PROVIDED MATERIAL
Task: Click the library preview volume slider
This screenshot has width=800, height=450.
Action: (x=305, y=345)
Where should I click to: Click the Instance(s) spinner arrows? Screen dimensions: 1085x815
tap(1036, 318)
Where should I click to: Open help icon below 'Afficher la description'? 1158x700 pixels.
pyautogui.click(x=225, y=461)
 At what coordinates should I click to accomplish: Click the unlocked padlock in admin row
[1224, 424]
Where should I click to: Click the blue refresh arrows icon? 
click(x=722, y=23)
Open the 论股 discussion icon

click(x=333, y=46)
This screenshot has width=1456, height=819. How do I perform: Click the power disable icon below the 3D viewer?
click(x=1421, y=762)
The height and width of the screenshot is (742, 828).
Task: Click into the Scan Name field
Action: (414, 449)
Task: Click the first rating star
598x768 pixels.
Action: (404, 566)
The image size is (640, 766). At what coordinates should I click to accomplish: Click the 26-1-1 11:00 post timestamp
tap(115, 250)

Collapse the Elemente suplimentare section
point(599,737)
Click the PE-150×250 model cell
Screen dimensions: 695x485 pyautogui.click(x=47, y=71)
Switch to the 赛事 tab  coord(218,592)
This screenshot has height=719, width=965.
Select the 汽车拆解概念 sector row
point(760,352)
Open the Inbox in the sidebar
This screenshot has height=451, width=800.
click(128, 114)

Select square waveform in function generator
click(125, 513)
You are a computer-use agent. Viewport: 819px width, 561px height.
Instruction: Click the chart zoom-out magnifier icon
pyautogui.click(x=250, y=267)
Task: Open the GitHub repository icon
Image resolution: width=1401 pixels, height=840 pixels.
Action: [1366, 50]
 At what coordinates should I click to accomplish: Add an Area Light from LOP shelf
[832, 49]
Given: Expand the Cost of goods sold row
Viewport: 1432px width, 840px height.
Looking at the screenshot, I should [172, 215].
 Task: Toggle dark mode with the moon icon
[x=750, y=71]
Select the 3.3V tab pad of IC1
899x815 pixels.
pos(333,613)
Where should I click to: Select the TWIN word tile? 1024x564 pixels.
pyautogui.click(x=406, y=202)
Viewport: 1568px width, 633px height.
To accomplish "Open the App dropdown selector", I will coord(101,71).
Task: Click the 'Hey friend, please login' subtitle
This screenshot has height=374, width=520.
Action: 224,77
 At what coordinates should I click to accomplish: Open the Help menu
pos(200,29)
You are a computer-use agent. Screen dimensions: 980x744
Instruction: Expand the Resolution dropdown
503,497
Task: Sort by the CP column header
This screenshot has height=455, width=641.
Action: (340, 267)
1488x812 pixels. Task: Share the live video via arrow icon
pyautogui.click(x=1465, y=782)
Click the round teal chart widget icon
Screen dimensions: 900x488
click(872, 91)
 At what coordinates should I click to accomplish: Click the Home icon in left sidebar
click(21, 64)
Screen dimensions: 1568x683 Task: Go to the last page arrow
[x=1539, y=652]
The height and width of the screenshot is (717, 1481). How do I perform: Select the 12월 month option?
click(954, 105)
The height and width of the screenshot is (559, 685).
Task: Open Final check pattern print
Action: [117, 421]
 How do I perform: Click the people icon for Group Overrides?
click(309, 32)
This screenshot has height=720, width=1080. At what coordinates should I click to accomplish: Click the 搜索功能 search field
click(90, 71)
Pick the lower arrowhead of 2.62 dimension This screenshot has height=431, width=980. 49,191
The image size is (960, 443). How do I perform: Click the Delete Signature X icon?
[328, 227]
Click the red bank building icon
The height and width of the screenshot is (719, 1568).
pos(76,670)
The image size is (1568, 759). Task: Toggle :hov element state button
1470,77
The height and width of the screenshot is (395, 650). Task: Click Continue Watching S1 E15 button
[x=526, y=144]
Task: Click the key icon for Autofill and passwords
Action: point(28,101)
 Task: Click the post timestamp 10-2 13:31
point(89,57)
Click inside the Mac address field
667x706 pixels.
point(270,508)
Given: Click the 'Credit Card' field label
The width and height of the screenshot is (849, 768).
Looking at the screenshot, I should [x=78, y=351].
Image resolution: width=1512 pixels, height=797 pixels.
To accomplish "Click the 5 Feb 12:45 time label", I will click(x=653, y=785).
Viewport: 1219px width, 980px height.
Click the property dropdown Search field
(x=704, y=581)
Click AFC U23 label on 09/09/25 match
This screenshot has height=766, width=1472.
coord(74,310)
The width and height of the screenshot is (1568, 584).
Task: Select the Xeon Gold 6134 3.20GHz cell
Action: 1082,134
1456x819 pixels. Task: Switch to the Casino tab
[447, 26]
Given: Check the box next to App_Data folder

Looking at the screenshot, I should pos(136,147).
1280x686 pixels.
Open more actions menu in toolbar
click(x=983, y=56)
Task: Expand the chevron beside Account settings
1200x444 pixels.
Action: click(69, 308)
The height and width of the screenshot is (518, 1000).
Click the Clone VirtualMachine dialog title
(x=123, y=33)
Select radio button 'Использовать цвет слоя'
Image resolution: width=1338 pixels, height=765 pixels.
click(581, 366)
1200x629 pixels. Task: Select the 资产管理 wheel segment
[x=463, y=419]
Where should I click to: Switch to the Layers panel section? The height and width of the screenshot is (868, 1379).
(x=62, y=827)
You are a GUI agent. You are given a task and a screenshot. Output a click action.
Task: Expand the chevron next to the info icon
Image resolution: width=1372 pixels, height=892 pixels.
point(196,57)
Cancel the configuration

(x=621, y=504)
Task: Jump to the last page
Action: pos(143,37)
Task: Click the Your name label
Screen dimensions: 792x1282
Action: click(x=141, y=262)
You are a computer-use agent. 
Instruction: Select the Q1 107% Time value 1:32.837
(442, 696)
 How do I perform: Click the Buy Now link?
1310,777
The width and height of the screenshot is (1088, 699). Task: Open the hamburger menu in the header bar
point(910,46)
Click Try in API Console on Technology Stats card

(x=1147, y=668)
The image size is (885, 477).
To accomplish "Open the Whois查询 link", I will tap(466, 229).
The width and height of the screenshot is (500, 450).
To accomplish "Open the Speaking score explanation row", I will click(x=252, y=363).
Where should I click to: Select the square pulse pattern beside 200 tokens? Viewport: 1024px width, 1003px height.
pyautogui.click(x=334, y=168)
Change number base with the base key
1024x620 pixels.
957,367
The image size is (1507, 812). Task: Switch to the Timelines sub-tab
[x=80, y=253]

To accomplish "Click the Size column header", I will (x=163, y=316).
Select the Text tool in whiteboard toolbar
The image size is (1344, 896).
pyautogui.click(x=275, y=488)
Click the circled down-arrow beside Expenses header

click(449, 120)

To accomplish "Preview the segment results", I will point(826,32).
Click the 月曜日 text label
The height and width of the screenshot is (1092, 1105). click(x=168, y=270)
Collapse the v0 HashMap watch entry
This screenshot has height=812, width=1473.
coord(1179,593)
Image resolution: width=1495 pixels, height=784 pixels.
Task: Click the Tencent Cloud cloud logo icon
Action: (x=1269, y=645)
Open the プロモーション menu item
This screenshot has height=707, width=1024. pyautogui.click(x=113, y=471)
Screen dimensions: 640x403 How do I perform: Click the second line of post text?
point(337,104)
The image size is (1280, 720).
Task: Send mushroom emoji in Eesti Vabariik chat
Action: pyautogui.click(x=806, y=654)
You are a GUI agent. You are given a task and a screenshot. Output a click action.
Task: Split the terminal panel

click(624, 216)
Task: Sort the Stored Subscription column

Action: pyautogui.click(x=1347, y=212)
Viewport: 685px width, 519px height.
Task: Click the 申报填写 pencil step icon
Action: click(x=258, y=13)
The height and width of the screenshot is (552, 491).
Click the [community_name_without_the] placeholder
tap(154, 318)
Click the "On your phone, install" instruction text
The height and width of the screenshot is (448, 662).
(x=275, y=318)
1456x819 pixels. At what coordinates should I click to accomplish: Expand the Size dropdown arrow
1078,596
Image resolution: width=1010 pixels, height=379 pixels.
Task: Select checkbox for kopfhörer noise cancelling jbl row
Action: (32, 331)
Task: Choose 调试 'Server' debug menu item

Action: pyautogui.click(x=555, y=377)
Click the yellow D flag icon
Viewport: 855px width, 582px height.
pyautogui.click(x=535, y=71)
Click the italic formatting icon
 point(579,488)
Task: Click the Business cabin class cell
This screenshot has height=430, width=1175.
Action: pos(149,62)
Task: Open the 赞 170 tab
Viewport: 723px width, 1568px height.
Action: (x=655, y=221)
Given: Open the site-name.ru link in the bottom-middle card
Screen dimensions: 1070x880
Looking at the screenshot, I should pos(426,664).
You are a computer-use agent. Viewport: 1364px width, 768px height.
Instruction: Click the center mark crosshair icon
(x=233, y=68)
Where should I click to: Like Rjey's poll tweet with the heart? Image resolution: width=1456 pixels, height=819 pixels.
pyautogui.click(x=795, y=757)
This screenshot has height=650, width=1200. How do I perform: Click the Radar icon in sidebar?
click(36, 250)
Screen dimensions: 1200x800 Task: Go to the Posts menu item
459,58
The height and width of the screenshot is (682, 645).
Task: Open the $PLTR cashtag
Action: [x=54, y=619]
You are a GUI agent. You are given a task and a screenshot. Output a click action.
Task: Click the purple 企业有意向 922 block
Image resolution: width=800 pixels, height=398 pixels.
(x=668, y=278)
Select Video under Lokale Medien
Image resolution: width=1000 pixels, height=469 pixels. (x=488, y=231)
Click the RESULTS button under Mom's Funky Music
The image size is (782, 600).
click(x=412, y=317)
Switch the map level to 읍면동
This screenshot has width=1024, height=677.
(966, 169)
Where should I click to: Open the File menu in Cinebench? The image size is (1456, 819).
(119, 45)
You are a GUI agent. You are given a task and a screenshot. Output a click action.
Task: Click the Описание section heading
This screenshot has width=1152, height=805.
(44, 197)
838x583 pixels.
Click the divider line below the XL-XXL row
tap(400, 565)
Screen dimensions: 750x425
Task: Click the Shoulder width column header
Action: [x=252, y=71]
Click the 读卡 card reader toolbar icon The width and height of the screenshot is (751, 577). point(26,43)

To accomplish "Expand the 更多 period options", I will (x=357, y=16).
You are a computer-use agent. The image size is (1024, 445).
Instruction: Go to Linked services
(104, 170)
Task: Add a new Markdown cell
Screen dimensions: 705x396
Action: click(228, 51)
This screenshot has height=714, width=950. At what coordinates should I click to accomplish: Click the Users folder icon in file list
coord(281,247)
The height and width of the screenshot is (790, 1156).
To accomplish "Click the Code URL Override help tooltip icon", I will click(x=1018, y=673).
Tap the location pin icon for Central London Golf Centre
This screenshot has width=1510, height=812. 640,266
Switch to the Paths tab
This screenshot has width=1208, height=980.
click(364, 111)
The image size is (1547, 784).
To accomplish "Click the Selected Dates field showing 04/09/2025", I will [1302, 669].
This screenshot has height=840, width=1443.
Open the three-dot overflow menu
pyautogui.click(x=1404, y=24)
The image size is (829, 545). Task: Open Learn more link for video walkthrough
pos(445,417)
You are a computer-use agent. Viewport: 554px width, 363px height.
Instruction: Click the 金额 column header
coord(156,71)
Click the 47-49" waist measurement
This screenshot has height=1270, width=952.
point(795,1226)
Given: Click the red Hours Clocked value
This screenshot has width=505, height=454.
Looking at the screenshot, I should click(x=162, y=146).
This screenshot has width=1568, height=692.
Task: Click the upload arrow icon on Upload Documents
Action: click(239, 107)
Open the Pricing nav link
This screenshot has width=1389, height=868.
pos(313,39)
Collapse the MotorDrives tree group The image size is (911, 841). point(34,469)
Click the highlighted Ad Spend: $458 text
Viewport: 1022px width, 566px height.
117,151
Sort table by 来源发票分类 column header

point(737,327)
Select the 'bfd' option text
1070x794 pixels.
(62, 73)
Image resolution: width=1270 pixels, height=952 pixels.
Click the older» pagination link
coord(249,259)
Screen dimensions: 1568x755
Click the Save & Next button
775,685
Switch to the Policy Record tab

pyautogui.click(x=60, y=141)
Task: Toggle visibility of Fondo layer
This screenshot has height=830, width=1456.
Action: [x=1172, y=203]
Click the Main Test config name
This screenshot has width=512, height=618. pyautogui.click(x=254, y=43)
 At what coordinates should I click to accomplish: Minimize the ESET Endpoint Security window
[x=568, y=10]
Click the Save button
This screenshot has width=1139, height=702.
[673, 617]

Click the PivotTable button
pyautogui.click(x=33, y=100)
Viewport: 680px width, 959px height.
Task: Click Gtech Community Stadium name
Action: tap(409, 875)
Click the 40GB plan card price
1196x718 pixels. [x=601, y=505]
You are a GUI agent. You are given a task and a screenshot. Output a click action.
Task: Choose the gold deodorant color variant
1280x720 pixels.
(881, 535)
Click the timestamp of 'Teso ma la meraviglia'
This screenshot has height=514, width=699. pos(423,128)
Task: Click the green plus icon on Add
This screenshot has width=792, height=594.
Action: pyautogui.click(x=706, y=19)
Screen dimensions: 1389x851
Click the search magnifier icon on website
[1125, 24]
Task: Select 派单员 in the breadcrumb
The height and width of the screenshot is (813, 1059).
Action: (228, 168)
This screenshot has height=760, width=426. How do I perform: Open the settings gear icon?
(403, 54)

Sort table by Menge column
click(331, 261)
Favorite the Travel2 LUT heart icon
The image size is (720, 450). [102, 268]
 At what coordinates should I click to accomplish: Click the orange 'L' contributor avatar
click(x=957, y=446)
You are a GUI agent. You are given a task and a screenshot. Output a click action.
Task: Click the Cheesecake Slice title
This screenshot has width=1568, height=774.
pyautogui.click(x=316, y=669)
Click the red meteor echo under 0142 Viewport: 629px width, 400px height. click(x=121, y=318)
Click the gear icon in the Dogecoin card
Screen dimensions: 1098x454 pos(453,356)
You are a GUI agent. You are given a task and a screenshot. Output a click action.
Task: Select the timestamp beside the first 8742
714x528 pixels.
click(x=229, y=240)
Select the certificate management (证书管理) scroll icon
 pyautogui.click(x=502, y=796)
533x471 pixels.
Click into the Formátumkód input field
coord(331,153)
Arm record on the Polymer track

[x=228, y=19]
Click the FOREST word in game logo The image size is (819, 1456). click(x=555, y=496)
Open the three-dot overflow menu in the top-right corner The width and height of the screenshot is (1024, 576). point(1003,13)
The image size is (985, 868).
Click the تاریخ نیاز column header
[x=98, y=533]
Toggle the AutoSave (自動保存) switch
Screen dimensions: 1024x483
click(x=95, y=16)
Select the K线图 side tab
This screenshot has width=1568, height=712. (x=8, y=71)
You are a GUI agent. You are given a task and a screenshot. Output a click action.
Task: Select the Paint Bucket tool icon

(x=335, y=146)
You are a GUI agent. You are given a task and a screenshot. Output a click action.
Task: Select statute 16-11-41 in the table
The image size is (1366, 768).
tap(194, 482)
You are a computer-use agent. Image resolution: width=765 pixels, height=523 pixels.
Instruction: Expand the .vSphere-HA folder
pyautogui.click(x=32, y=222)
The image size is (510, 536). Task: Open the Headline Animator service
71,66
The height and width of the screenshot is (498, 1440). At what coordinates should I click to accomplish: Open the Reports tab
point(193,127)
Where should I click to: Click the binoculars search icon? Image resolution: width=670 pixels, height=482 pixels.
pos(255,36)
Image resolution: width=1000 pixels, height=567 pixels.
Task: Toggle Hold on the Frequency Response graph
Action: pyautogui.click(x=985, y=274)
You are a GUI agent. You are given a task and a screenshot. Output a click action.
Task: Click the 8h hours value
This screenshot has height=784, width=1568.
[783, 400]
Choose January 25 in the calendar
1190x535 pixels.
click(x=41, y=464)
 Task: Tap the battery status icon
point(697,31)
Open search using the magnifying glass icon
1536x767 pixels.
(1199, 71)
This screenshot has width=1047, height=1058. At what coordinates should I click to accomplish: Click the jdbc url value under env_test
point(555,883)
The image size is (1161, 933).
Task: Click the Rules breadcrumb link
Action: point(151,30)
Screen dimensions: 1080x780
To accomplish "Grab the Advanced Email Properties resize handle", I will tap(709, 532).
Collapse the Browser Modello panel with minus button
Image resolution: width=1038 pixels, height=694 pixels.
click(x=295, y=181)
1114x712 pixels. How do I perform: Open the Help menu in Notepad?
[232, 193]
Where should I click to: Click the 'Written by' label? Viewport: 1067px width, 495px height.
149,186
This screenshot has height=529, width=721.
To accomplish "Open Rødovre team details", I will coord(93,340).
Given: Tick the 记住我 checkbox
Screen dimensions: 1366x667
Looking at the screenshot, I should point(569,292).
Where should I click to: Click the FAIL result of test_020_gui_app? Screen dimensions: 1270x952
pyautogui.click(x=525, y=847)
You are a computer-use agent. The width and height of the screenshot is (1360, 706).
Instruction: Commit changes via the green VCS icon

EXERCISE BRIEF
Copy out the records above verbatim, starting at the line that contains "Click the red meteor" and ending after the line that contains "Click the FOREST".

RESPONSE TO THIS TASK
Click the red meteor echo under 0142 Viewport: 629px width, 400px height. click(x=121, y=318)
Click the gear icon in the Dogecoin card
Screen dimensions: 1098x454 pos(453,356)
You are a GUI agent. You are given a task and a screenshot. Output a click action.
Task: Select the timestamp beside the first 8742
714x528 pixels.
click(x=229, y=240)
Select the certificate management (证书管理) scroll icon
 pyautogui.click(x=502, y=796)
533x471 pixels.
Click into the Formátumkód input field
coord(331,153)
Arm record on the Polymer track

[x=228, y=19]
Click the FOREST word in game logo The image size is (819, 1456). click(x=555, y=496)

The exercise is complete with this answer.